On the other hand, most NAS devices come pre-configured with proprietary OS software. While less flexible, there’s definitely a speed advantage here. NAS devices can be set up and backing up files in a few minutes. Servers will take both more upfront work and more consistent monitoring.
Ultimately, going with one or the other will depend on the needs of your business. Whichever you go with though, don’t dismiss the notion of also backing up your data to the cloud.
Server Backup to the Cloud
Here at BYTEK Corp., we tend favor a hybrid backup approach when it comes to storing business data. That’s to say, we suggest storing data both locally and in the cloud. While servers are pretty convenient when it comes to speed, only storing data locally can lead to some big problems for your business. It’s because of this that most online backup experts endorse the 3-2-1 rule, or some variation of it.
The basics of 3-2-1 are pretty simple: It’s always best to keep three copies of your data on at least two mediums, with one of those mediums offsite.
The reason offsite copies of your business files are recommend is that fires, floods, viruses, accidents and other such problems are hard to guard against. Unless you’re building your own climate-controlled, secure offsite data center to host your server, keeping everything on a server without a fallback plan means putting your business at risk.
Online backup is slow, but it also provides a level of data redundancy and security that’s hard to beat with an onsite server. Thanks to plenty of competition, you’ll find some pretty good prices on online backup, too.
Five Best Affordable Servers for Small Businesses
|Servers:||Server Type:||Approximate Price:|
|Lenovo ThinkServer TS140||NAS||$750|
|Dell PowerEdge T30||NAS||$600|
|NetGear ReadyNAS 424||NAS||$550|
|Synology DiskStation DS916||NAS||$650|
Finding a server for your business today is both easier and harder than ever. While there are many cheap options on the market, finding one that isn’t going to be more trouble than it’s worth can take some work.

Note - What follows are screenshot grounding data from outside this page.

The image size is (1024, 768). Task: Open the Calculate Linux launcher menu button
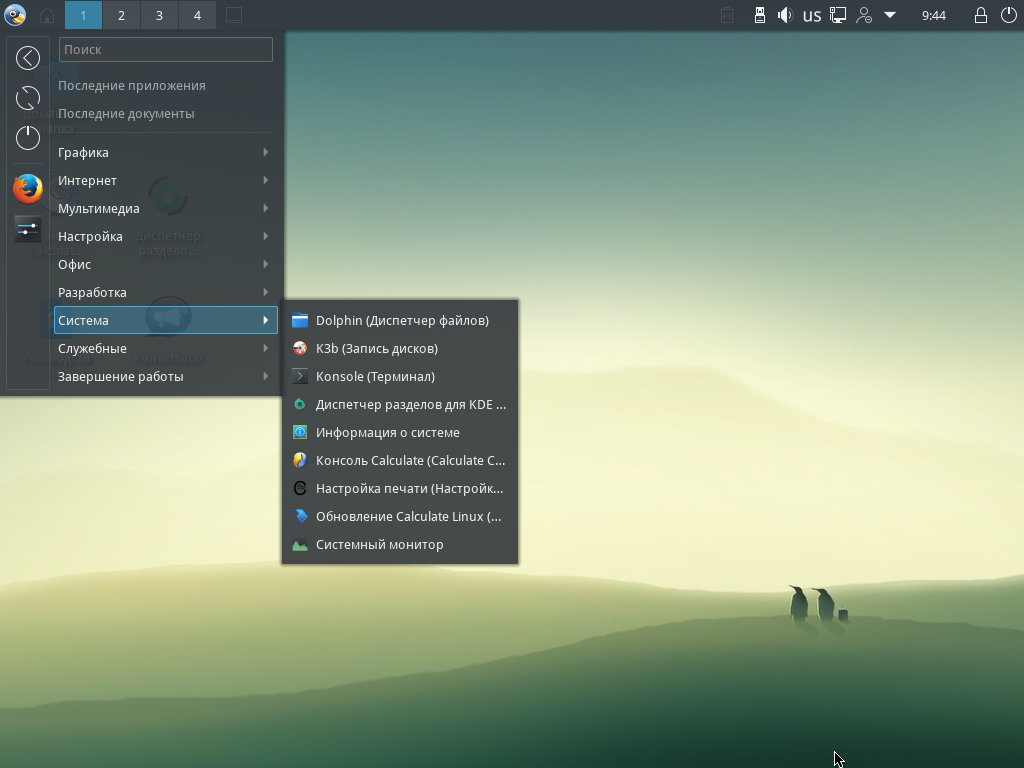pos(15,15)
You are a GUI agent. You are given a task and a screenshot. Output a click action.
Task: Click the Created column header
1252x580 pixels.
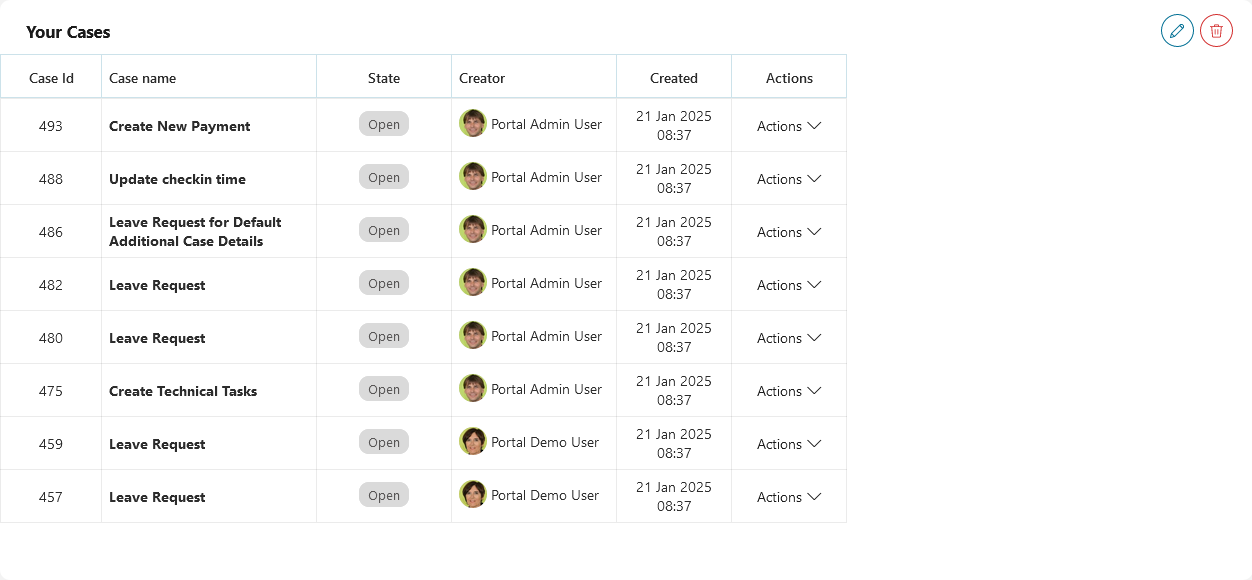click(x=674, y=78)
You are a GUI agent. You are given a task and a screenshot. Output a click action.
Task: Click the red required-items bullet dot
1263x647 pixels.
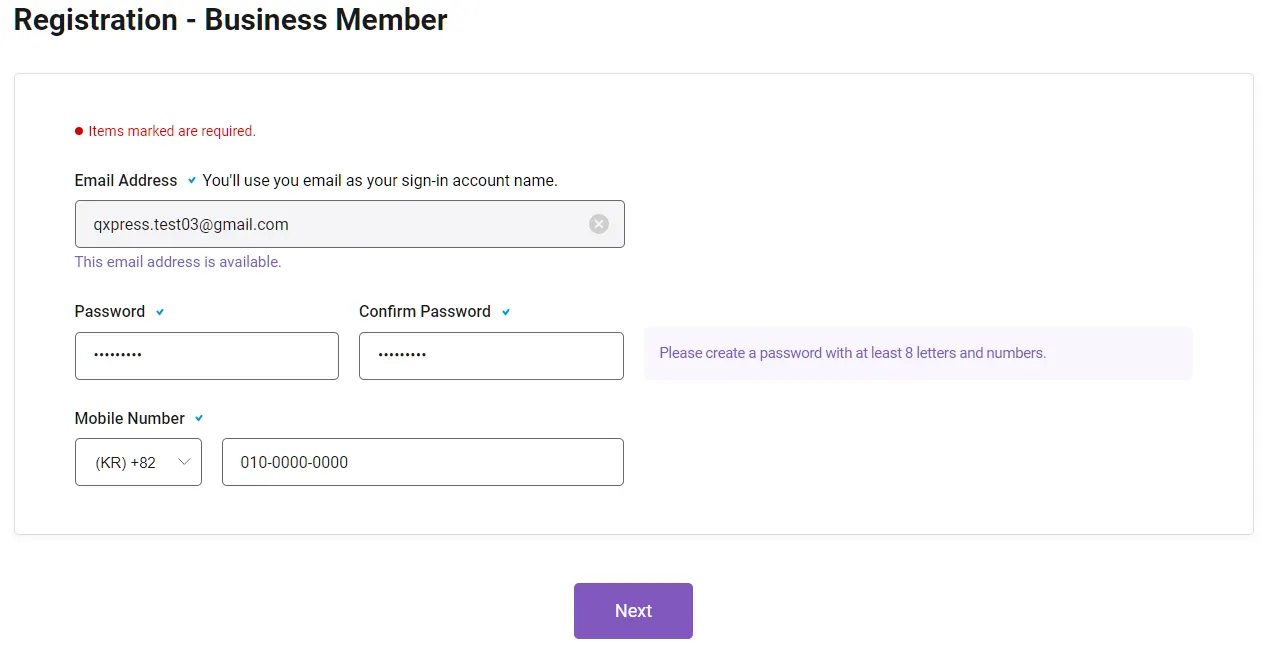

For SMB owners looking for a quick solution for file backup and collaboration, there’s no reason not to consider a NAS device like the Synology DiskStation, Netgear ReadyNAS or one of the many great QNAP options. Advanced business users looking to use Windows Server or Linux Server are going to need a more traditional solution.
For affordable choices that don’t skimp on power, Lenovo ThinkServer and Dell PowerEdge are the two brands you’ll want to look at.
Even if you opt for upgrades, any of the server options listed above should cost under $800 and in most cases under $500. Just be sure and make sure you backup your server to the cloud, too. The best approach to disaster recovery is a hybrid strategy, an approach supported by many of the best online backup for business services now available.